An warmen Tagen halten wir uns gern unter schattigen Bäumen auf. Die Roßkastanie (Aesculus hippocastanum), die einen Durchmesser bis zu 2 m, Höhen bis zu 30 m und ein Alter bis zu 300 Jahren erreichen kann, ist ein solcher Schattenspender. Wurde sie doch in Bayern auf Bierkellern angepflanzt, um den Boden schattig und kühl zu halten. Die Roßkastanie, auch unter den Namen Pferdekastanie, Säukestene, Wilde Kestene, Kastangel oder Keschte bekannt, gehört zu der Familie der Seifenbaumgewächse. Heimisch ist sie in den Schluchten des Balkangebirges, des Kaukasus, des Himalaja und im Norden des Iran. Bei uns haben sich die Kastanien eingebürgert und mit ihnen auch seit etwa 1984 die Kastanienmoniermotte, die den Bäumen leider arg zusetzt.

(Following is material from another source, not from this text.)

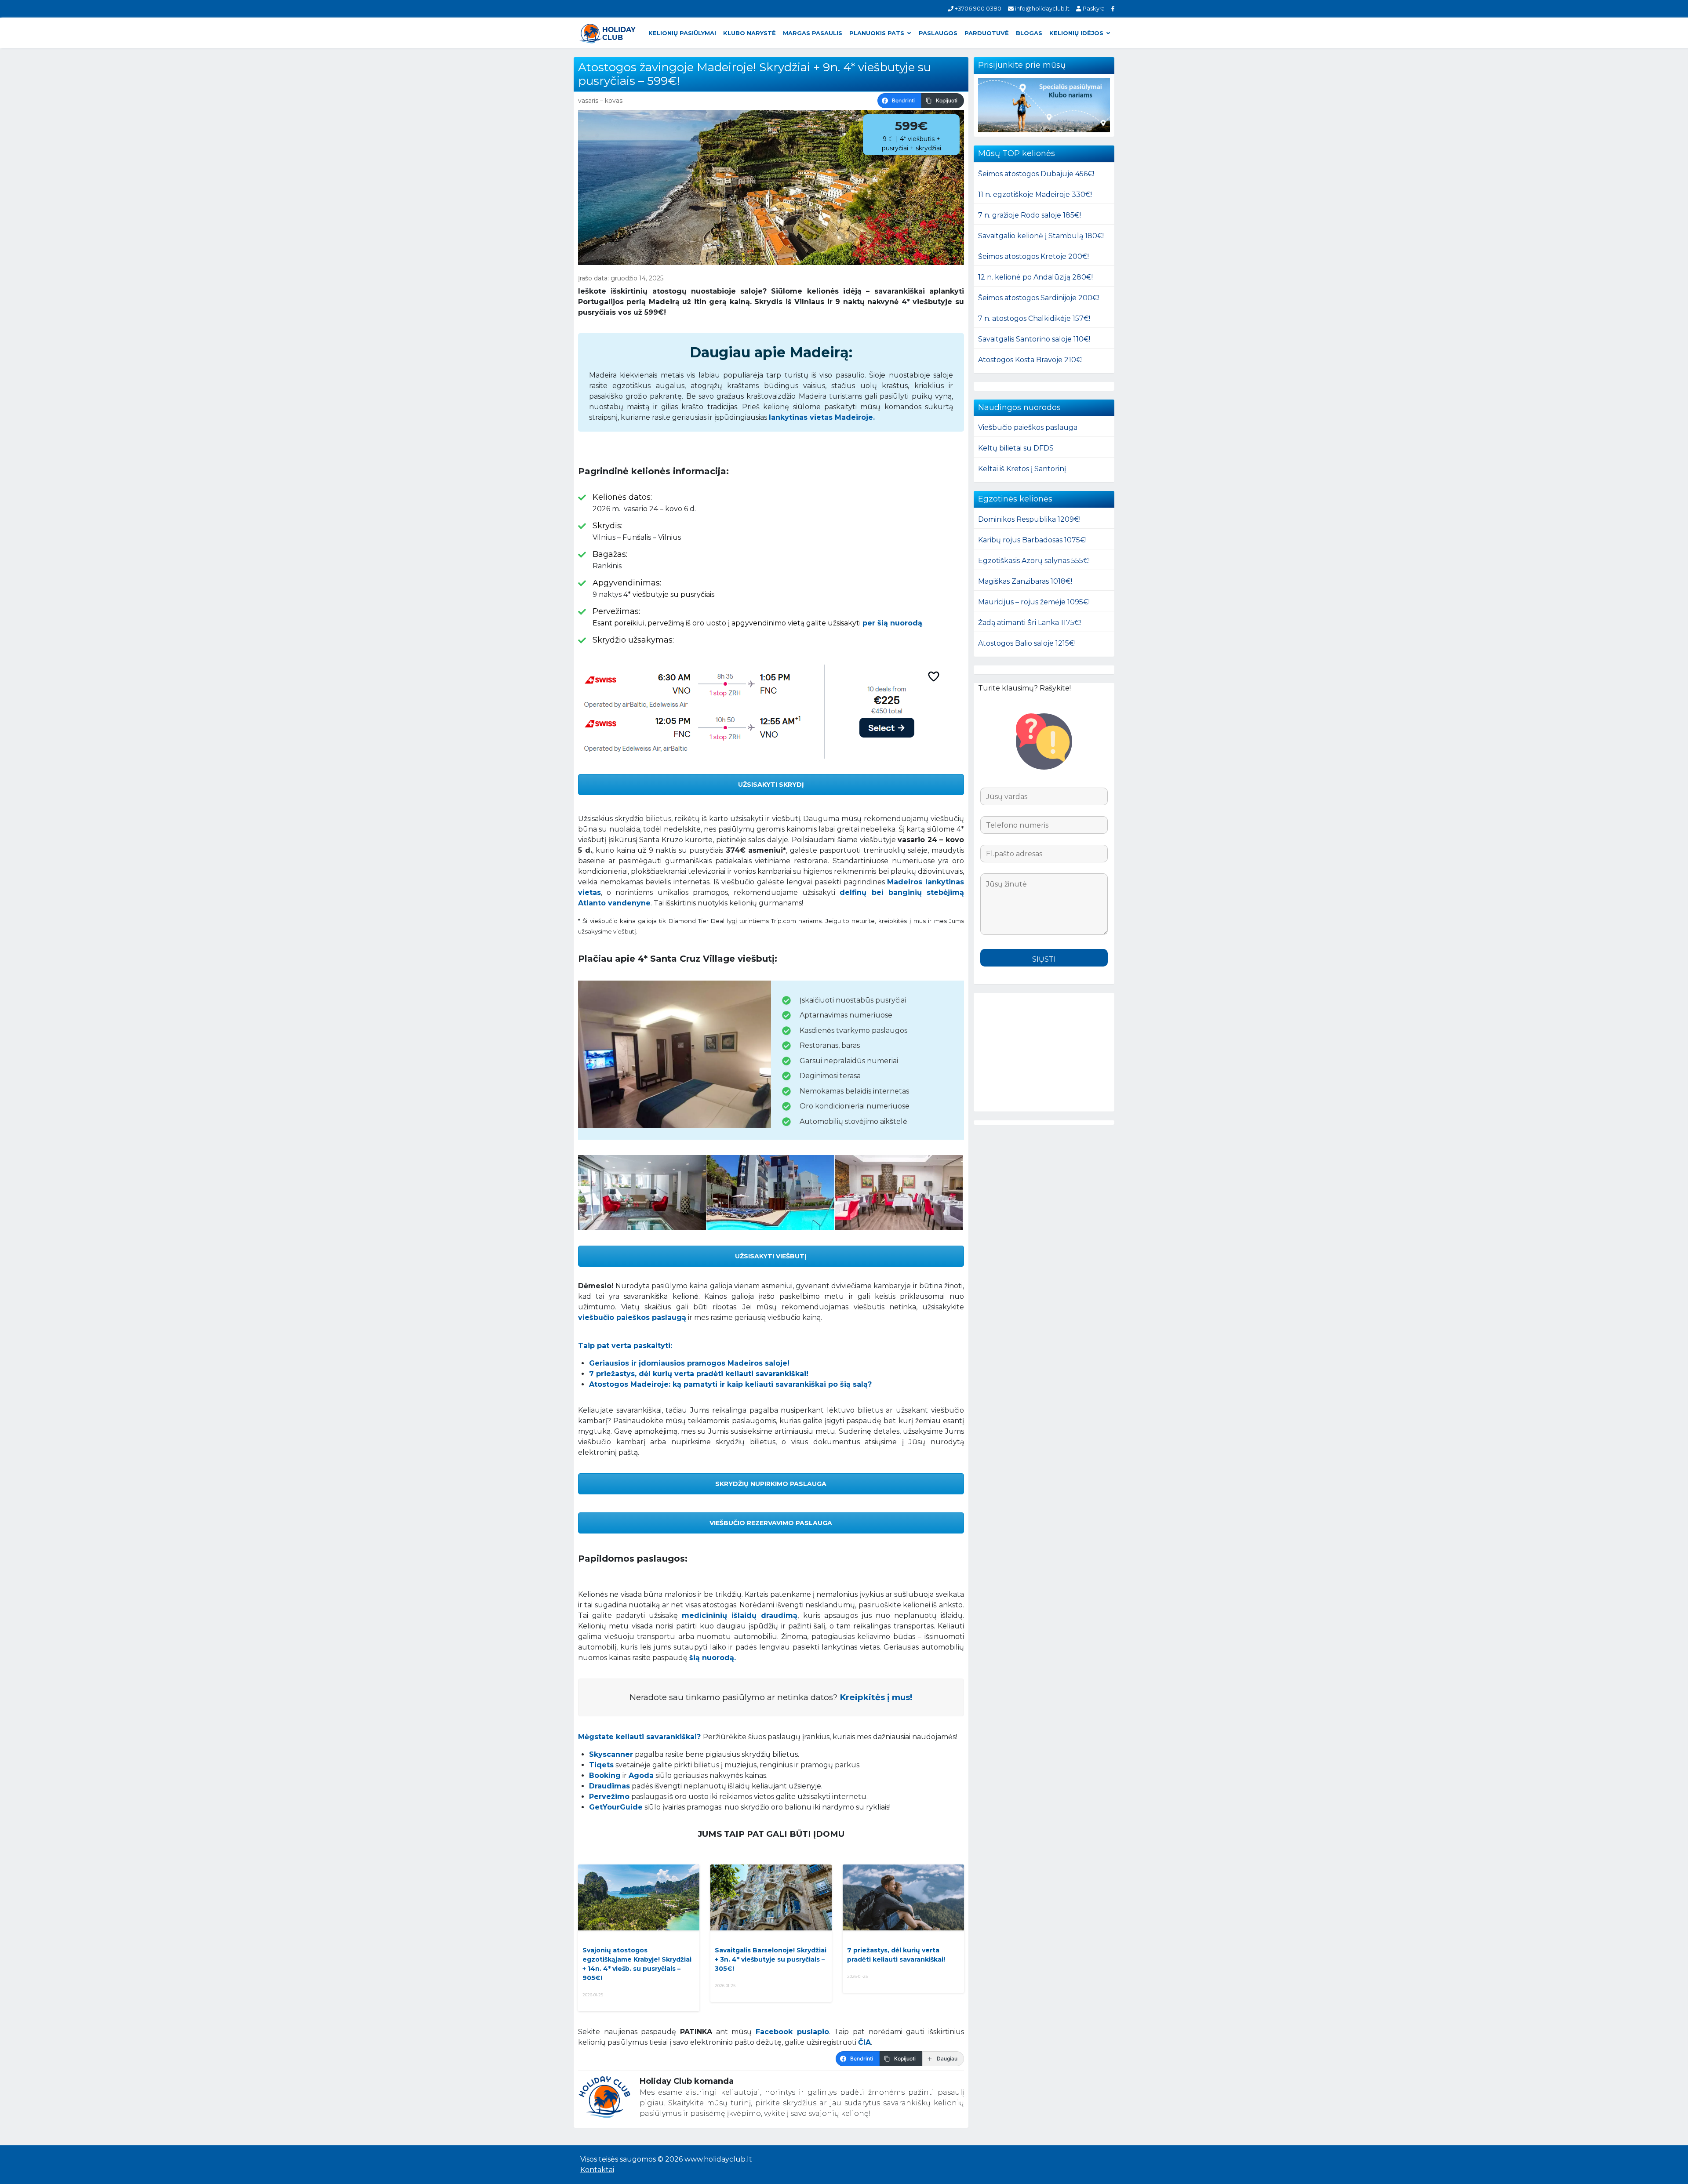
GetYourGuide (616, 1807)
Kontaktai (597, 2170)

Kastanien wurden den Pferden, den Rössern, zur Linderung bei Husten und Atemnot gegeben. Auch als Futter dienten die Samen. Von daher rührt der Name Rosskastanie. Interessant ist, dass von den Kastanien fast alle Teile arzneilich Verwendung finden können. Hauptinhaltsstoffe sind Saponine und Cumarine.
So eignen sich die Kastanienblüten als Tee. Er hilft als schleimlösendes Mittel bei festsitzendem Husten. Je dünner der Tee aufgebrüht ist, desto intensiver soll seine entspannende Wirkung auf die Seele und den Geist sein. Auch wird dieser Tee als gutes Mittel zum Einschlafen empfohlen.
Bekannter ist allerdings die Nutzung der Samen. Diese enthalten vorwiegend das Saponin Aescin. Saponine und Flavonoide beeinflussen die Gefäße positiv, fördern die Durchblutung und dichten die Wände der Gefäße ab. Die Flüssigkeit kann dann nicht in das umliegende Gewebe treten. Der Druck in den Gefäßen normalisiert sich und diese werden gestärkt. Der venöse Kreislauf wird angeregt und Entzündungsprozesse heilen ab.
So kann aus den Kastaniensamen eine Tinktur bzw. ein Gel zum Einreiben bei rheumatischen Schmerzen, Krampfadern, Blutergüssen, Wadenkrämpfen, Stauchungen und Prellungen sowie müden und schweren Beinen und zur Vorbeugung bei längeren Autofahrten oder Flugreisen hergestellt werden.
Dazu werden frische Samen abgewaschen, zerkleinert, in ein Schraubglas gegeben und mit gutem Alkohol übergossen. Nach etwa drei Wochen wird das Gemisch abgegossen, gefiltert und in dunklen Flaschen aufbewahrt. Die Tinktur kann pur oder mit einigen Tropfen eines guten Hautöls zu Einreibungen Verwendung finden.
Zu Herstellung eines Venengels ist die Tinktur die Grundlage. 20 ml Tinktur werden mit 80 ml Wasser aufgekocht und wieder abgekühlt. Zugegeben wird ein Gelbildner, der in der Apotheke zu erhalten ist. 1 g davon wird über das Gemisch gegeben und mit dem Schneebesen geschlagen, bis sich der Gelbildner gleichmäßig verteilt hat .Durch Zugabe von Rosmarinöl verstärkt sich die durchblutende Wirkung noch.
Auch ein Badzusatz, der schäumt und angenehm wirkt, ist aus Kastaniensamen herzustellen. Dazu wird ein halber Eimer frischer Kastanien gewaschen, geschnitten und in Wasser eingeweicht. Am folgenden Tag werden die Kastanien aufgekocht und der Sud in das Badewasser gegeben. Kastanien in der Hosentasche getragen, sollen vor Rheuma schützen.